BEGIN

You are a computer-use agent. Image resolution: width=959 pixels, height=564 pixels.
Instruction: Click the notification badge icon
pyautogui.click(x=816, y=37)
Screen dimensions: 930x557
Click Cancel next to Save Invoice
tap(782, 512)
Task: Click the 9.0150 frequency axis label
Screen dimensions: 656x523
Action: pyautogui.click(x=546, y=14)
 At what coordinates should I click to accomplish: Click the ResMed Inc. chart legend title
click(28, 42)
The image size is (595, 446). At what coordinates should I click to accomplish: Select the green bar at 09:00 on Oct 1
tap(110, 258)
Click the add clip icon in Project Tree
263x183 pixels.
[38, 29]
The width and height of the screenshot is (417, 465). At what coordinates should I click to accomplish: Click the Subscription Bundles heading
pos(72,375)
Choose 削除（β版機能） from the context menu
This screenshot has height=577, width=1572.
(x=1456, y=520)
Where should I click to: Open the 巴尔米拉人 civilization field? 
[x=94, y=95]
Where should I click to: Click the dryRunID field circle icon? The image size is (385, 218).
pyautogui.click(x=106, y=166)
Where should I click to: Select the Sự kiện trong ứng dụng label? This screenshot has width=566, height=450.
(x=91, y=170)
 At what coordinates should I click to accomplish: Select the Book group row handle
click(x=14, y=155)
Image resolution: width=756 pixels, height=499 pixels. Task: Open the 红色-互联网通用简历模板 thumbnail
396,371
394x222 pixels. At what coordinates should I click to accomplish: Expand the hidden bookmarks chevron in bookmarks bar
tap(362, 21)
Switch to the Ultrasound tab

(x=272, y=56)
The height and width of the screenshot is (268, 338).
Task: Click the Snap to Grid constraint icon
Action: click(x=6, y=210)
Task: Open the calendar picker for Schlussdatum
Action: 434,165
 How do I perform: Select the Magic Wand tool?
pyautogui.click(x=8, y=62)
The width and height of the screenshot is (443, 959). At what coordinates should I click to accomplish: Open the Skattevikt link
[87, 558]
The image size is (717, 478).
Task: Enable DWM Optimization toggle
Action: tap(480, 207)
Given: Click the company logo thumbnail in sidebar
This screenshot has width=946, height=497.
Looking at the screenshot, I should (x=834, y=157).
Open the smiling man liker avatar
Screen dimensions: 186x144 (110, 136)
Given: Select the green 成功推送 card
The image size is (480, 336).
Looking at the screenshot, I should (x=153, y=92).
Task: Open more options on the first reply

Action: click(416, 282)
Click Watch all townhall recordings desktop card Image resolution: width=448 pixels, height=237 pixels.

END

> What the task requires
The listing above should be transcribed in full, exactly as written.

> Expected answer
You are a computer-use agent. Image resolution: width=959 pixels, height=564 pixels.
Instruction: Click the notification badge icon
pyautogui.click(x=816, y=37)
Screen dimensions: 930x557
Click Cancel next to Save Invoice
tap(782, 512)
Task: Click the 9.0150 frequency axis label
Screen dimensions: 656x523
Action: pyautogui.click(x=546, y=14)
 At what coordinates should I click to accomplish: Click the ResMed Inc. chart legend title
click(28, 42)
The image size is (595, 446). At what coordinates should I click to accomplish: Select the green bar at 09:00 on Oct 1
tap(110, 258)
Click the add clip icon in Project Tree
263x183 pixels.
[38, 29]
The width and height of the screenshot is (417, 465). At what coordinates should I click to accomplish: Click the Subscription Bundles heading
pos(72,375)
Choose 削除（β版機能） from the context menu
This screenshot has height=577, width=1572.
(x=1456, y=520)
Where should I click to: Open the 巴尔米拉人 civilization field? 
[x=94, y=95]
Where should I click to: Click the dryRunID field circle icon? The image size is (385, 218).
pyautogui.click(x=106, y=166)
Where should I click to: Select the Sự kiện trong ứng dụng label? This screenshot has width=566, height=450.
(x=91, y=170)
 At what coordinates should I click to accomplish: Select the Book group row handle
click(x=14, y=155)
Image resolution: width=756 pixels, height=499 pixels. Task: Open the 红色-互联网通用简历模板 thumbnail
396,371
394x222 pixels. At what coordinates should I click to accomplish: Expand the hidden bookmarks chevron in bookmarks bar
tap(362, 21)
Switch to the Ultrasound tab

(x=272, y=56)
The height and width of the screenshot is (268, 338).
Task: Click the Snap to Grid constraint icon
Action: click(x=6, y=210)
Task: Open the calendar picker for Schlussdatum
Action: 434,165
 How do I perform: Select the Magic Wand tool?
pyautogui.click(x=8, y=62)
The width and height of the screenshot is (443, 959). At what coordinates should I click to accomplish: Open the Skattevikt link
[87, 558]
The image size is (717, 478).
Task: Enable DWM Optimization toggle
Action: tap(480, 207)
Given: Click the company logo thumbnail in sidebar
This screenshot has width=946, height=497.
Looking at the screenshot, I should (x=834, y=157).
Open the smiling man liker avatar
Screen dimensions: 186x144 (110, 136)
Given: Select the green 成功推送 card
The image size is (480, 336).
Looking at the screenshot, I should (x=153, y=92).
Task: Open more options on the first reply

Action: click(416, 282)
Click Watch all townhall recordings desktop card Image resolution: width=448 pixels, height=237 pixels.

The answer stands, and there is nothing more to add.